** SOURCE RECORDS follows **

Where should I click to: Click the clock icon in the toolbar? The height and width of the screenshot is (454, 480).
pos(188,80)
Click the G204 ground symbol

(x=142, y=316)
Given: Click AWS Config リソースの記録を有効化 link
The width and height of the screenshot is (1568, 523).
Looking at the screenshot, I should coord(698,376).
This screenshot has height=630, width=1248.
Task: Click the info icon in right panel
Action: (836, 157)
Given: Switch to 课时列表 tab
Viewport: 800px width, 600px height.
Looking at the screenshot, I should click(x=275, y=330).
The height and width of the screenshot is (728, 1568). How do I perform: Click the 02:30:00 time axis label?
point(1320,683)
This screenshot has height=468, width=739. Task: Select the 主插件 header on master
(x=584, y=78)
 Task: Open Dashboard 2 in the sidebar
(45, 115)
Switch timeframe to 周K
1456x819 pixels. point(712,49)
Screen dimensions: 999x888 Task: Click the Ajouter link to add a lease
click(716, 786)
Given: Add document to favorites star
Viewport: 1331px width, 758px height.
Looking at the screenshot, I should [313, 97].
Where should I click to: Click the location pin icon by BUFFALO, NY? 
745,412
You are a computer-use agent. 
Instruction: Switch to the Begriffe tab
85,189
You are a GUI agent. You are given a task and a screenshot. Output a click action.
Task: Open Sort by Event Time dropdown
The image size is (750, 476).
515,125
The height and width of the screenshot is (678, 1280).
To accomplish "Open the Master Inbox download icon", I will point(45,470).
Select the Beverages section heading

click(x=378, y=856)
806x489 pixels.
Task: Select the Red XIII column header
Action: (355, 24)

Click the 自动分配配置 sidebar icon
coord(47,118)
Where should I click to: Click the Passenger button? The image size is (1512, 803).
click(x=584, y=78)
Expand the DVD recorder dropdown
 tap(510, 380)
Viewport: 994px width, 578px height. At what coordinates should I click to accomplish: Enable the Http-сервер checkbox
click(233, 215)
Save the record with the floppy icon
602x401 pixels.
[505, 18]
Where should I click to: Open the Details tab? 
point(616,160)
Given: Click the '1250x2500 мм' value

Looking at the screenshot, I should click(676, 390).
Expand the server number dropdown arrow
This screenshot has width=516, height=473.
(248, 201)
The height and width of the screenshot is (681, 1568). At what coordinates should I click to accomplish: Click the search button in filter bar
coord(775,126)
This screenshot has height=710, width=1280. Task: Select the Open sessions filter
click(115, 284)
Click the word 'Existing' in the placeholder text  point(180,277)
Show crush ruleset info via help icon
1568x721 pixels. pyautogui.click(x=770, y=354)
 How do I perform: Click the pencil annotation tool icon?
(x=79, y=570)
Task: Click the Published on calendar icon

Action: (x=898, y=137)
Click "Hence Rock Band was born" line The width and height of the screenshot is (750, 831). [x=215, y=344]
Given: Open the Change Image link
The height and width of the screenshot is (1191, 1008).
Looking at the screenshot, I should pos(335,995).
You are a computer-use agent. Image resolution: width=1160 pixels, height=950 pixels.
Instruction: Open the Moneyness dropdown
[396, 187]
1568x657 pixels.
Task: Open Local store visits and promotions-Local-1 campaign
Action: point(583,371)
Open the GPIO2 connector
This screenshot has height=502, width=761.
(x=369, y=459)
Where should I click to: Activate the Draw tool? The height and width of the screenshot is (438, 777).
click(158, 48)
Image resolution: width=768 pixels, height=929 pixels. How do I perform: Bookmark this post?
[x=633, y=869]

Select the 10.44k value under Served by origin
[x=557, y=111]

** End of SOURCE RECORDS **

▸ **PROBLEM DETAILS**: Copy each line above holding "computer".

▸ **TASK ANSWER**:
You are a computer-use agent. 
You are a computer-use agent. Image resolution: width=1160 pixels, height=950 pixels.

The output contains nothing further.